Here is the code which I have written (\d+)(?!_).(.+?) and replace \1_\2

It is deleting the first character of point 3 and 5, "T" in this case.

6
  • grep is only used to find, not to replace. Please, review your tags. I guess you are talking about Adobe-Indesing, aren't you? What are “n-space” and “m-space”?
    – Toto
    Commented Jul 1 at 18:00
  • Yes you are right. I use grep mostly in Adobe's InDesign. Sometimes, I copy paste the data in Notepad++, use regex and the copy back to InDesign. In InDesign n-space's width is lesser than m-space's width. If I talk specifically about n-space, in InDesign it is denoted by ~> (unicode \u2002). For m-space unicode is \u2003. \h matches all the spaces, be it n or m or thin or normal space.
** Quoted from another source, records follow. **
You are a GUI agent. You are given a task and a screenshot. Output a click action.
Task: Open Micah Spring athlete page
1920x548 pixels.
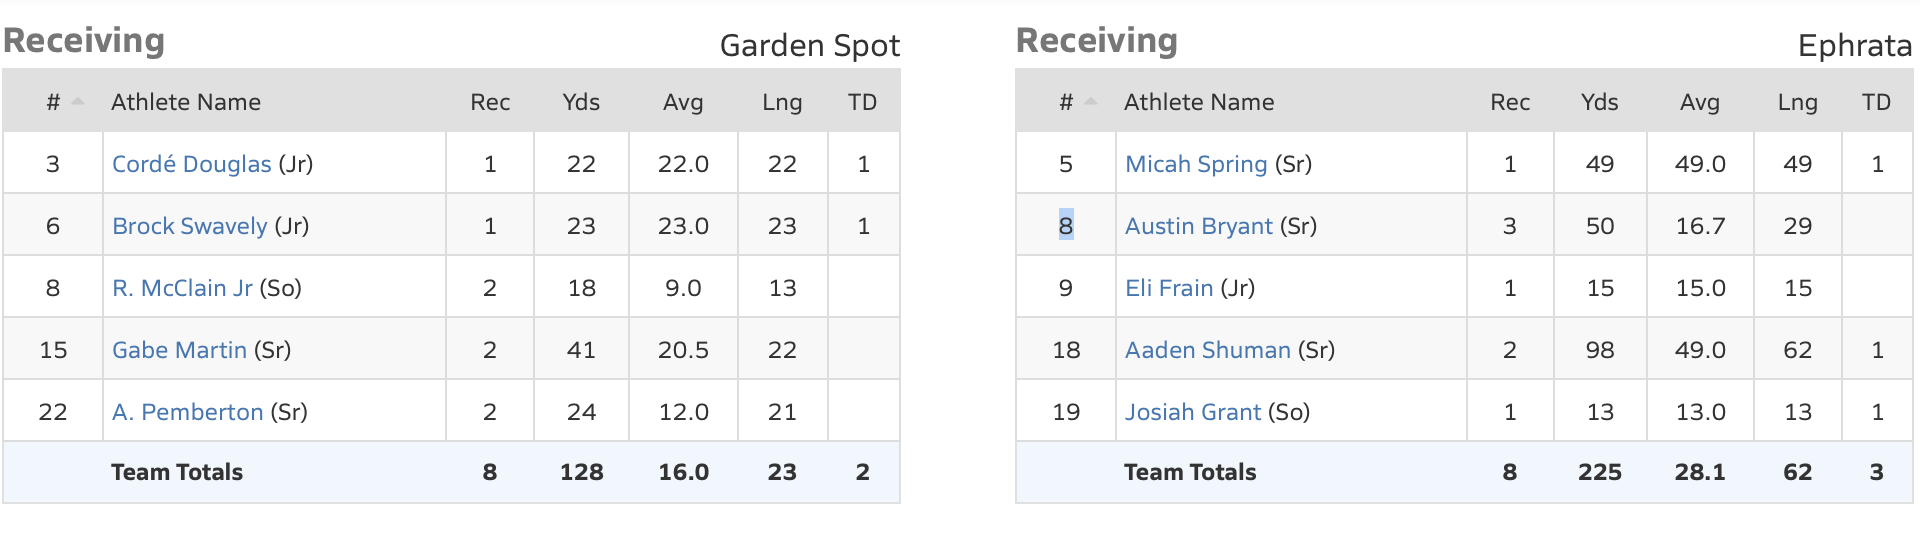[x=1196, y=164]
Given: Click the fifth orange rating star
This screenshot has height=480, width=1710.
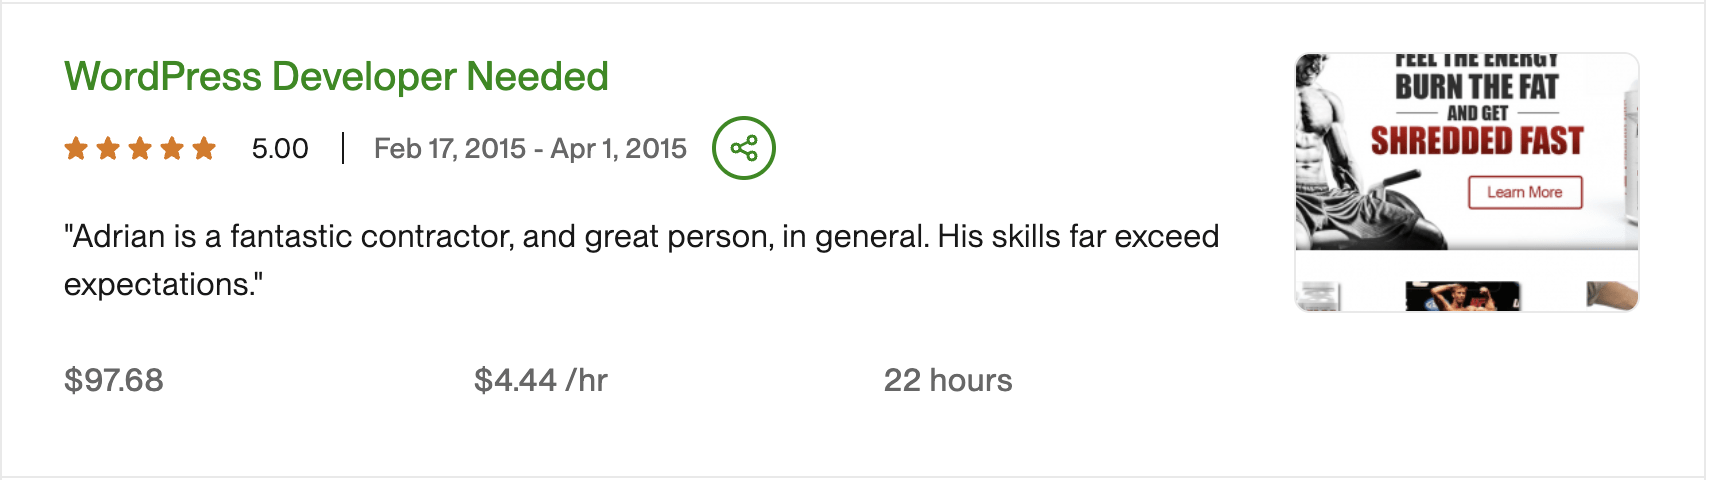Looking at the screenshot, I should pos(204,149).
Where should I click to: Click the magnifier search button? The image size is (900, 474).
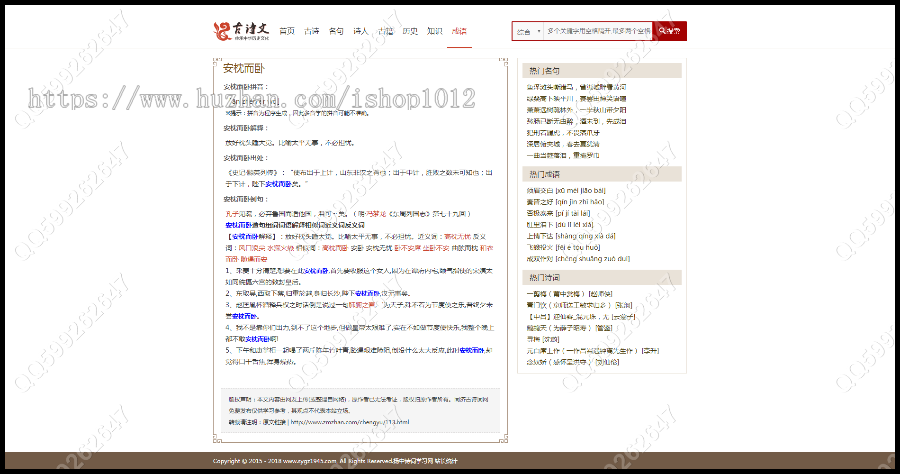coord(669,32)
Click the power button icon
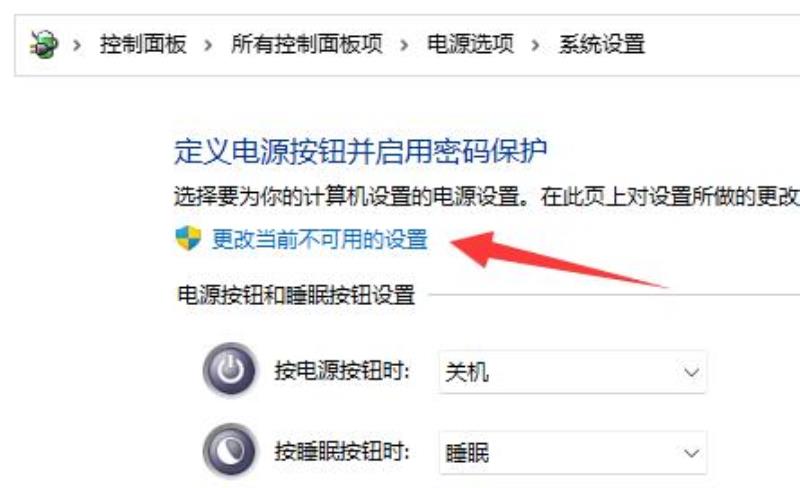The width and height of the screenshot is (800, 488). click(x=231, y=370)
In Indesign replace is like substitution in Notepad++ or regex101.
    – Shahid
    Commented Jul 1 at 18:12
  • How about: Find: (\x{602}\d+)(?!~>)\h*(?=[Range of characters you want]) and Replace: $1~> ?
    – Toto
    Commented Jul 1 at 19:17
  • Please, don't put example in comments (it could be deleted!), edit your question and add sample text (not an image) and expected result. I don't understand why you're talking about spaces in the question and, now, you have hyphens and underscores.
    – Toto
    Commented Jul 2 at 15:45
  • Actually n-spaces and m-spaces are not available in other programs so I put and English example with dashes and underscore.
    – Shahid
    Commented Jul 2 at 16:07

1 Answer 1

3
  • Ctrl+H
  • Find what: \d+\K[^a-z]*
  • Replace with: _
  • UNTICK Match case
  • TICK Wrap around
  • SELECT Regular expression
  • Replace all

Explanation:

\d+         # 1 or more digits
\K          # forget them
[^a-z]*     # 0 or more any character that is not a letter

Screenshot (before):

enter image description here

Screenshot (after):

enter image description here

2
  • It worked like a charm.
    – Shahid
    Commented Jul 2 at 16:21
  • @Shahid: You're welcome, glad it helps.